“ich bin du“ – das neue Tanztheaterstück von Johannes Wieland
Das Unbeschreibliche spürbar machen
Mit seinem neuen Stück “ich bin du“ widmet sich Tanzdirektor Johannes Wieland erneut einem komplexen Thema. Wie gewohnt macht er es dabei dem Publikum nicht leicht, erntet aber dennoch – oder vielleicht gerade deshalb – begeisterten Applaus bei der Premiere im Staatstheater Kassel.
“I am he as you are he as you are me and we are all“, tönt John Lennons nasale Stimme aus den Lautsprechern des Kasseler Schauspielhauses.
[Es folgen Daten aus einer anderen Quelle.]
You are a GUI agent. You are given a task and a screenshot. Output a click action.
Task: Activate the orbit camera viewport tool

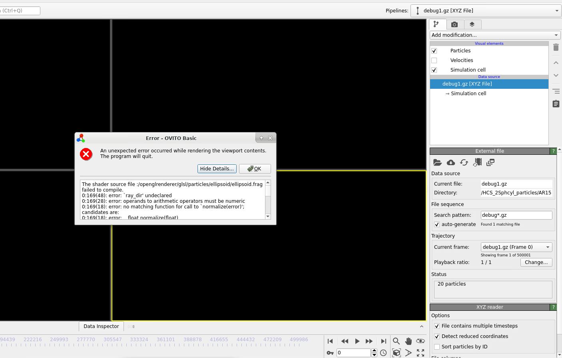[x=421, y=341]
Ähnlich verworren wie in dem Beatlessong “I am the walrus“ geht es auch auf der Bühne zu, auf der sich Choreograf Johannes Wieland zusammen mit den Tänzerinnen und Tänzern des Staatstheaters Kassel dem Thema “Identität“ zu nähern versucht. Das “Ich“ wird dabei zerlegt und beleuchtet. Es wird nach seiner Essenz gesucht. Was macht mich als Individuum aus? Das, was ich sein will oder gerade nicht sein will? Das, was andere in mir sehen? Lässt sich an meiner Außenwirkung ablesen, wie glücklich und zufrieden mein ICH ist? Wie entsteht überhaupt Identität?
Johannes Wieland scheut keine schwierigen Themen. Er nimmt den Zuschauer mit auf eine 70-minütige Reise auf der Suche nach dem ICH. Kennen wir nicht alle Momente, in denen wir mit dem eigenen ICH hadern? Wir wären gerne anderes… furchtloser, attraktiver, einflussreicher, ein Superstar, unbesiegbar. Derartige Gefühle und Stimmungen, die mitunter kaum in unser Bewusstsein dringen, kann das Tanztheater spürbar machen.
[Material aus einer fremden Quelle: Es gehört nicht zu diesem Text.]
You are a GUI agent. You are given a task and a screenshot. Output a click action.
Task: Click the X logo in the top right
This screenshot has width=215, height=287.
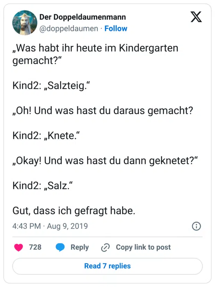click(x=196, y=17)
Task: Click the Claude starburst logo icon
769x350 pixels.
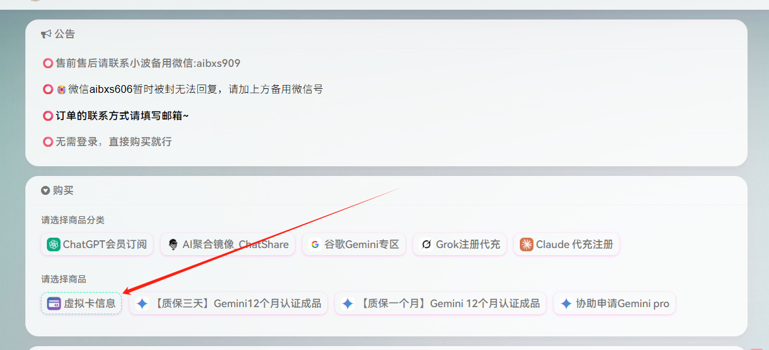Action: (x=527, y=244)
In einer beeindruckenden Szene verwandelt sich Shannon Gillen in einen Avatar. Sie schafft sich eine künstliche Person, einen Stellvertreter für das eigene ICH, jemanden der für sie handelt. Momente später tanzt gleich eine ganze Gruppe von Avataren in Science-Fiction-artigen Kostümen über die Bühne. Einmal in die Haut des anderen Geschlechts schlüpfen? Tanztheater macht es möglich. Während eines schönen Duetts nimmt René Alejandro Huari Mateus für einen Moment die Identität von Breanna O`Mara an.
Wie bereits bei zahlreichen Tanzproduktionen in der Vergangenheit schuf auch bei diesem Stück Steph Burger das Bühnenbild. Entstanden ist ein düstereres, mit weichem Teppich ausgelegtes Areal, in dem die Tänzer bisweilen wie Gefangene wirken. Ein rätselhafter Raum, der Licht, Geräusche, ja sogar die Tänzer selbst, mitunter zu verschlucken scheint.
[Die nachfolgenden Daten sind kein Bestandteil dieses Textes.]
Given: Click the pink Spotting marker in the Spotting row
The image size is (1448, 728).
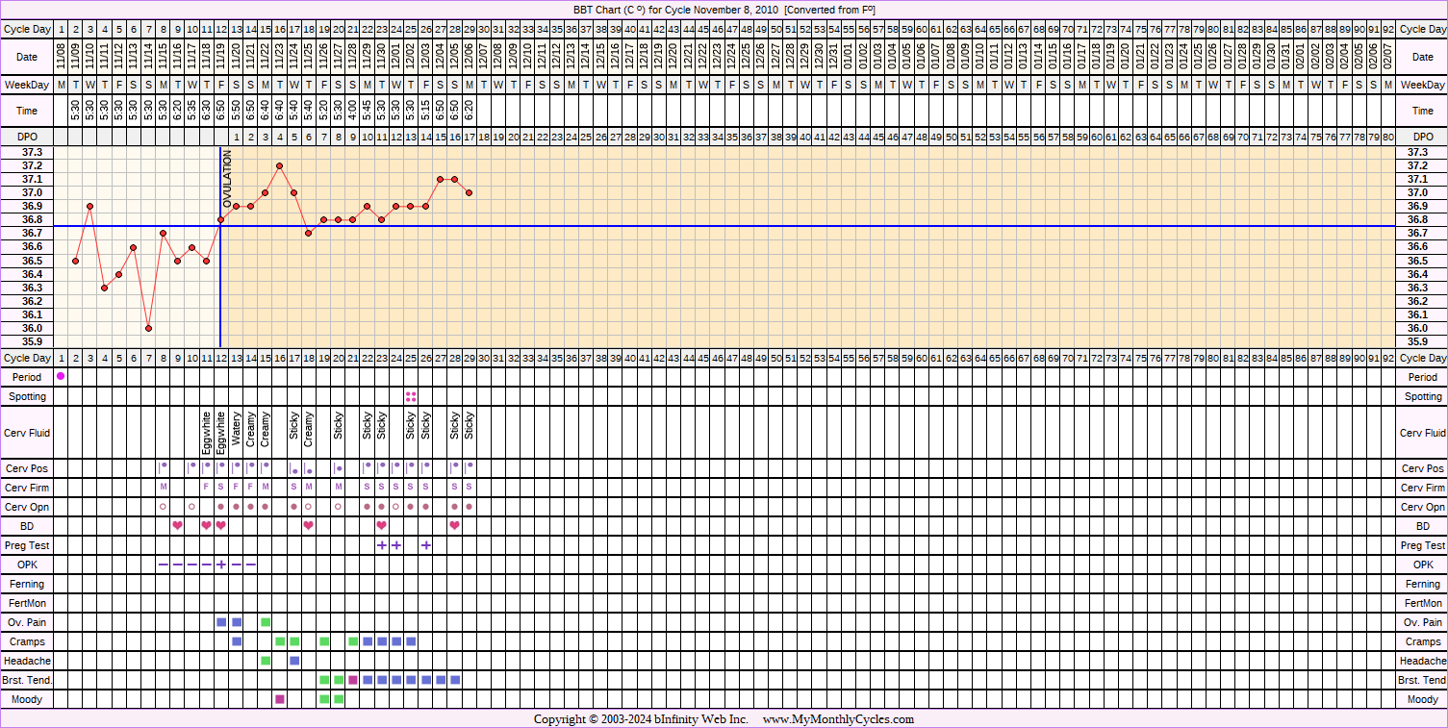Looking at the screenshot, I should click(411, 396).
Die Musik ist außerordentlich aufwendig arrangiert. Völlig unterschiedliche Arten von Sounds sind kunstvoll ineinander verwoben. Wohlfühlmusik von Bert Kämpfert geht unvermittelt in harte, mitunter aggressive, Klänge über. Béla Bartók, Nina Hagen, Discomusik, deutscher Schlager… Die entstandene Soundcollage ist ebenso vielschichtig wie das Geschehen auf der Bühne, wo sich Stimmungen sekündlich wandeln. Aus idyllischen Momenten erwächst Aggression, aus Nähe entsteht Manipulation, aus Anziehung wird Kampf.
“ich bin du“ ist verwirrend und vielschichtig, manchmal schön, gelegentlich beunruhigend, des Öfteren bedrückend. Die Tänzer auf der Bühne wirken oftmals hilflos, getrieben von einer Welt, in der sie verzweifelt versuchen, ihren Platz zu finden. Die Bilder, die Johannes Wieland mit den großartigen Tänzerinnen und Tänzern entwickelt, sind nicht immer leicht zu durchschauen, weil sie bewusst offengehalten sind. Es ist der Versuch, Unbeschreibliches spürbar zu machen.
Tosender Applaus hallt durch das Schauspielhaus, als die 70-minütige Reise ihr Ende gefunden hat. Dass diese intuitive und experimentelle Form des Theaters in Kassel mit solcher Begeisterung aufgenommen wird, ist großartig.